Amino acid substitutions in the E2 glycoprotein of Sindbis-like virus XJ-160 confer the ability to undergo heparan sulfate-dependent infection of mouse embryonic fibroblasts.

We have recently demonstrated an essential role of the domain of 145-150 amino acid in the E2 glycoprotein of Sindbis virus in the interaction with cellular heparan sulfate (HS) and in the infection of mouse embryonic fibroblasts (MEF) cells. In this study, we constructed and characterized the mutants of Sindbis-like virus XJ-160 in which Tyr-146 and/or Asn-149 in the E2 glycoprotein had been substituted with His and Arg, respectively.
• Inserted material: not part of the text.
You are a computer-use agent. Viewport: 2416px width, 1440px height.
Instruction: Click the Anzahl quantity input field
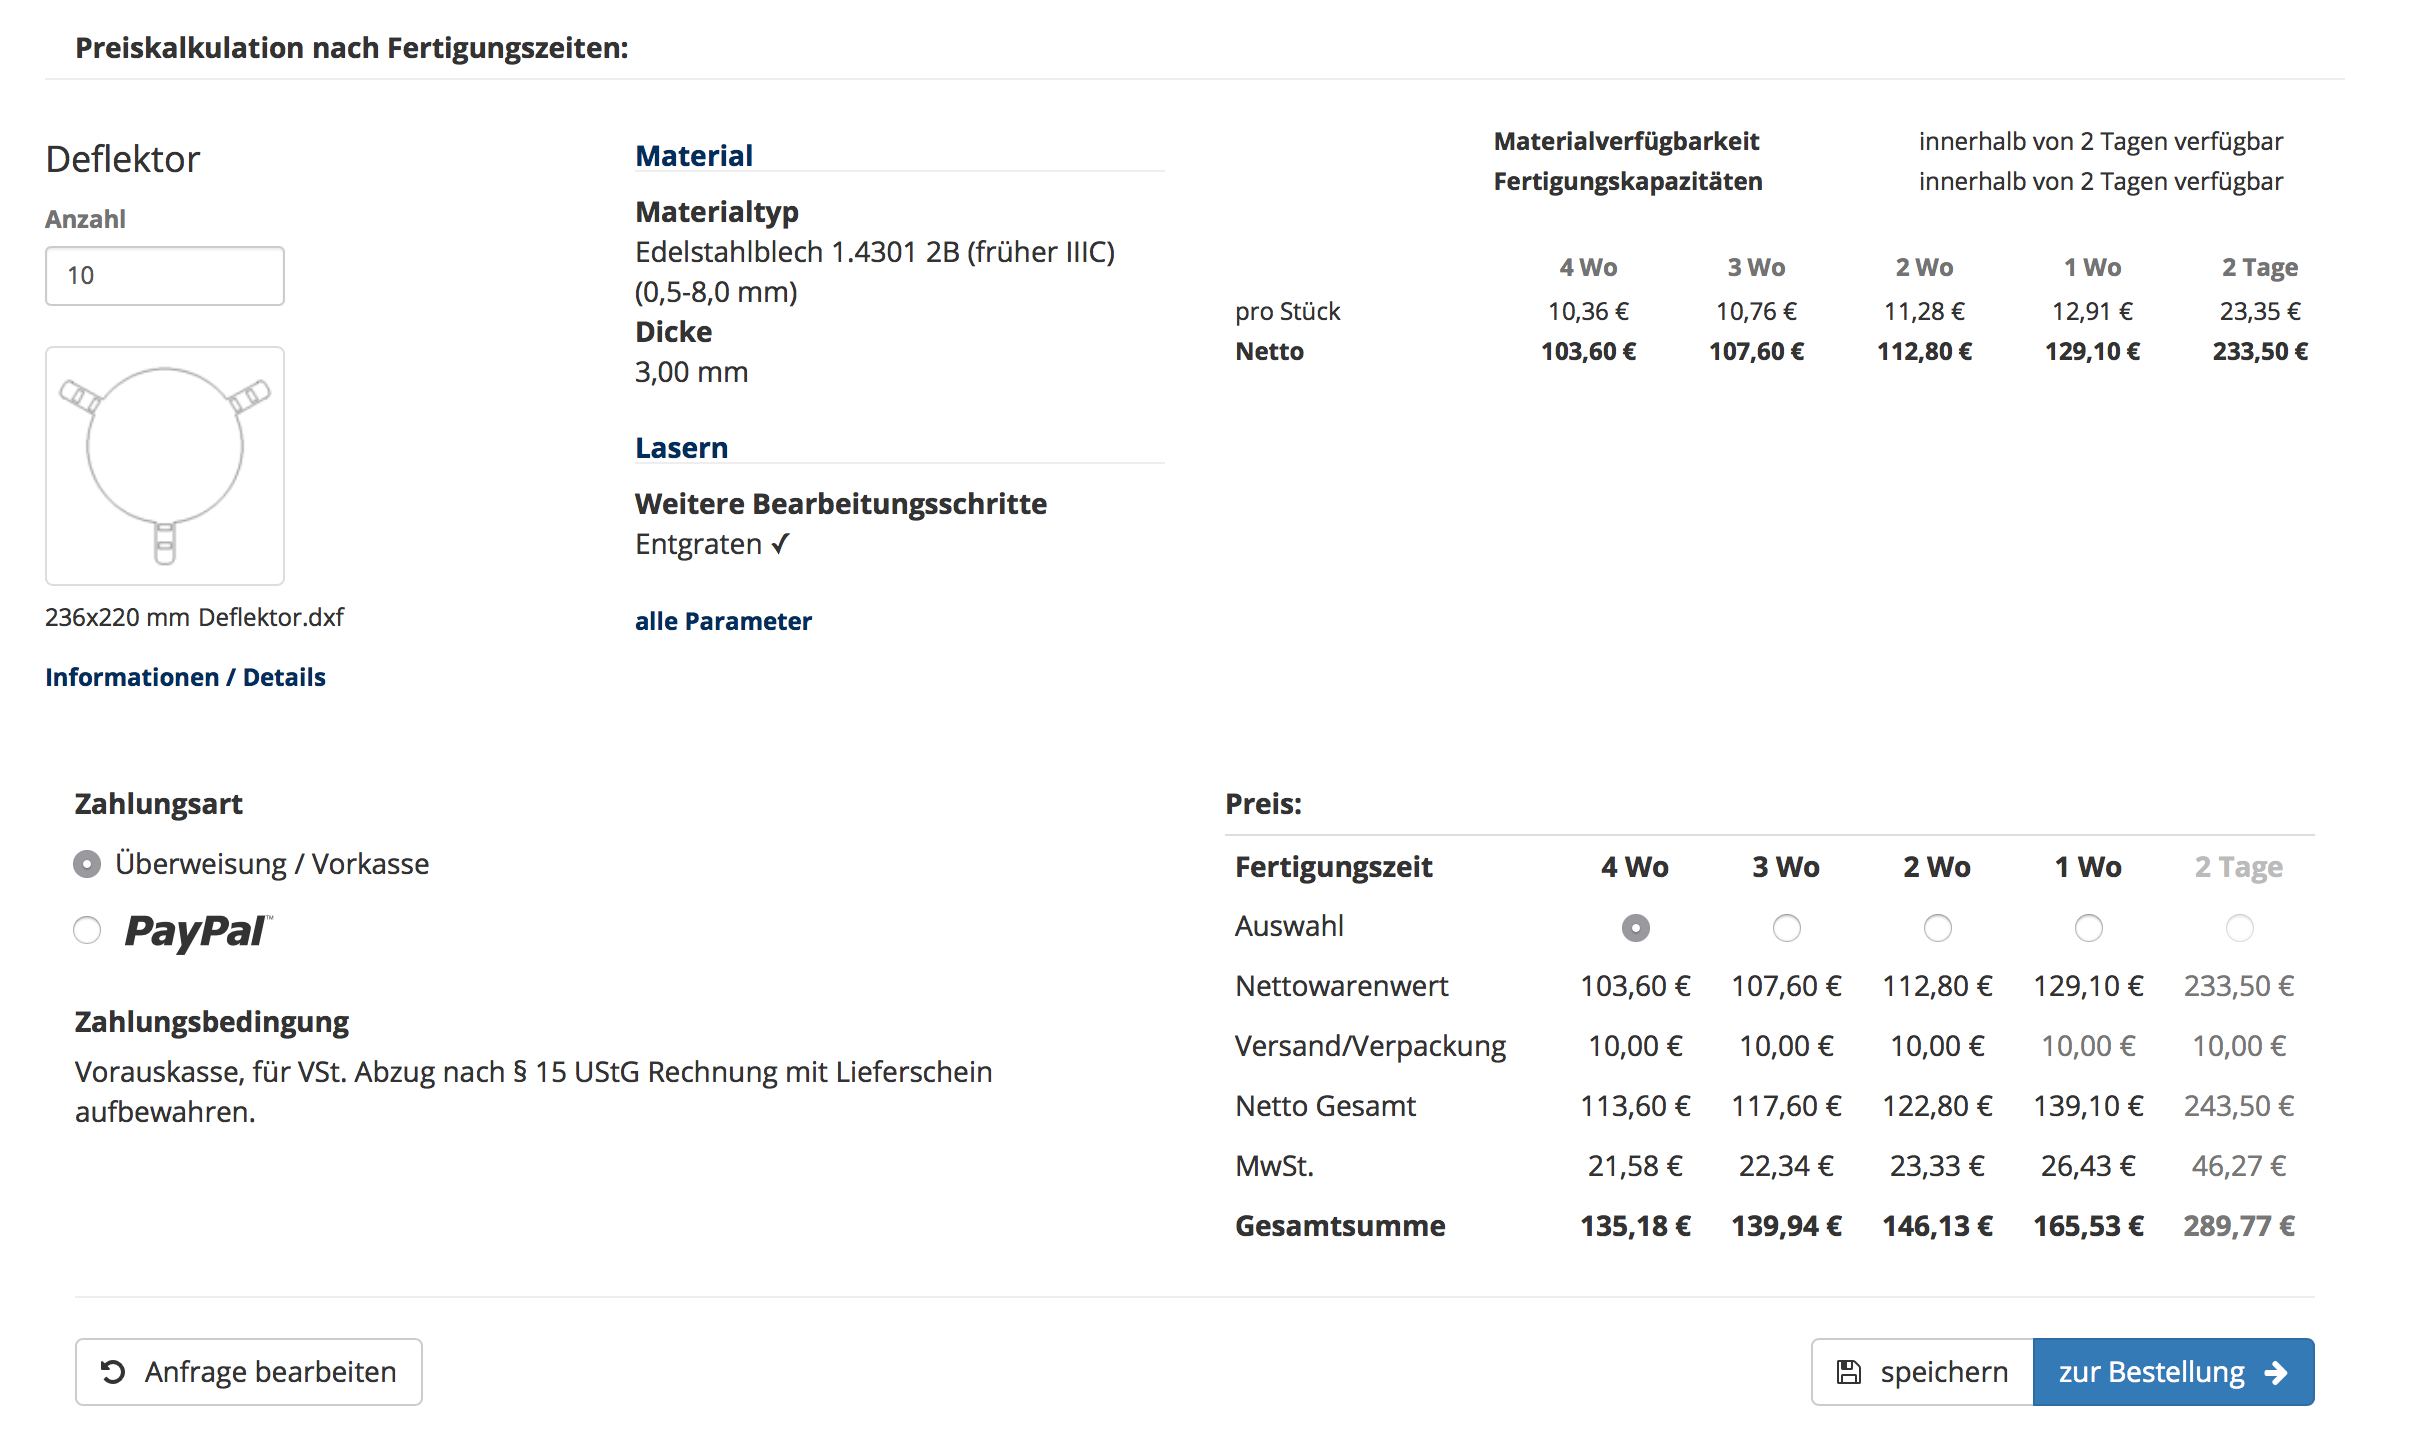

Unlike parental virus XJ-160, mutants with either or both substitutions were able to infect wild-type mouse embryonic fibroblasts (MEF-wt) or MEF-Epi-/- cells which produce mutant HS. Significantly more infectious particles were released from MEF-wt than from MEF-Epi-/- cells. The mutant virus with both substitutions release was inhibited by pre-incubation of virus with heparin or pre-treatment of BHK-21 cells with HS-degrading enzyme. Both XJ-160 and the mutant viruses retained substantial neurovirulence in suckling mice. Our findings provide further support to the importance of positively charged residues in the HS-binding site of E2 in mediating Sindbis virus infection of MEF cells.